* [EXERCISE DIRECTIONS]
In the mailing-list message, which block state makes the proposed patch keep searching after it finds a checkpoint block?

--- Start PASSAGE ---

Re: [Yaffs] Disadvantage of using yaffs checkpointing?

Attachments:
Message as email (text/plain) (text/html)

Author: peterlingoal
Date:
To: Charles Manning
CC: yaffs
Subject: Re: [Yaffs] Disadvantage of using yaffs checkpointing?

Hi Charles:

following is a proposed patch that check for block state after discovering
a check point block, and continues search if the block state is DEAD:
>From b08b8c5fc21c2820f66454968be3a5115477fc96 Mon Sep 17 00:00:00 2001
From: Peter Lin <peter.lin@gdc-tech.com>
Date: Mon, 21 May 2012 20:25:55 +0800
Subject: [PATCH] yaffs: ignore checkpt if it is in bad block

---
yaffs_checkptrw.c | 11 +++++++++++
1 files changed, 11 insertions(+), 0 deletions(-)

diff --git a/yaffs_checkptrw.c b/yaffs_checkptrw.c
index 997a618..0d63e74 100644
--- a/yaffs_checkptrw.c
+++ b/yaffs_checkptrw.c
@@ -13,6 +13,8 @@

#include "yaffs_checkptrw.h"
#include "yaffs_getblockinfo.h"
+#include "yaffs_nand.h"
+#include "yaffs_guts.h"

static int yaffs2_checkpt_space_ok(struct yaffs_dev *dev)
{
@@ -117,6 +119,15 @@ static void yaffs2_checkpt_find_block(struct yaffs_dev
*dev)
tags.ecc_result);

if (tags.seq_number == YAFFS_SEQUENCE_CHECKPOINT_DATA) {
+ enum yaffs_block_state state = 0;
+ u32 seq_number = 0;
+ yaffs_query_init_block_state(dev, i, &state, &seq_number);
+ if( YAFFS_BLOCK_STATE_DEAD == state )

--- End PASSAGE ---
--- Start DATA SHOWN ---

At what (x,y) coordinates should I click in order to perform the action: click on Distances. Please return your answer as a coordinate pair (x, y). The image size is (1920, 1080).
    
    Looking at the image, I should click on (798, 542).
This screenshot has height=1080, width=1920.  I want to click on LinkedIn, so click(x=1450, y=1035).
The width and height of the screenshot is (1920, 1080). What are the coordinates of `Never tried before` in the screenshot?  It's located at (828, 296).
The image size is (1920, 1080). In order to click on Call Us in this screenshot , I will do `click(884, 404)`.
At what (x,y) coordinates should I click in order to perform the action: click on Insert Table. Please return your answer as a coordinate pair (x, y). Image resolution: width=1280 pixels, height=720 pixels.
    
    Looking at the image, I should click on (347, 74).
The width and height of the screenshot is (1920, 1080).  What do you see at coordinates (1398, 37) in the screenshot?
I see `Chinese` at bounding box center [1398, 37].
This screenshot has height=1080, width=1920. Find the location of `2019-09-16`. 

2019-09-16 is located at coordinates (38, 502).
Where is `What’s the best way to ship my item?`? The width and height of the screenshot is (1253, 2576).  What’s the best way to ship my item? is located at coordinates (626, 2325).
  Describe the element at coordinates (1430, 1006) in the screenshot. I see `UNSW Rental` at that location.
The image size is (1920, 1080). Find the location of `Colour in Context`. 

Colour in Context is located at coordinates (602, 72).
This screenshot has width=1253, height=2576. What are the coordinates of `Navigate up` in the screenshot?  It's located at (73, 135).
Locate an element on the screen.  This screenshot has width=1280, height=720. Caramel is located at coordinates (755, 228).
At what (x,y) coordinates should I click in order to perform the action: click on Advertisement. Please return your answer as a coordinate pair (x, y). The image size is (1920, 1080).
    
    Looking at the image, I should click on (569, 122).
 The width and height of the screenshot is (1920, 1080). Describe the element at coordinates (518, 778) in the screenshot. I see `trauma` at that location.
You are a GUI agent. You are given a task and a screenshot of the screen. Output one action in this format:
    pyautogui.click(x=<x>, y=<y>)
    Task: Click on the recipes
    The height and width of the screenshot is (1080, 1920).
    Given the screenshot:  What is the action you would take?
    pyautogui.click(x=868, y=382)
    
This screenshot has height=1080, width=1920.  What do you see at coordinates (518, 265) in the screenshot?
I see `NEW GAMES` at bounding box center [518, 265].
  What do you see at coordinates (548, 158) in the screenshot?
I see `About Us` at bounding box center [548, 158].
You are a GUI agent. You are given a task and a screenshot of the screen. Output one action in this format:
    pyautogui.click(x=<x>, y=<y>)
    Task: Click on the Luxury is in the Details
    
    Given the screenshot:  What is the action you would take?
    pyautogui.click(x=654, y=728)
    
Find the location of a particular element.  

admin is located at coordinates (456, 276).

--- End DATA SHOWN ---

* [OUTPUT FOR THIS EXERCISE]
DEAD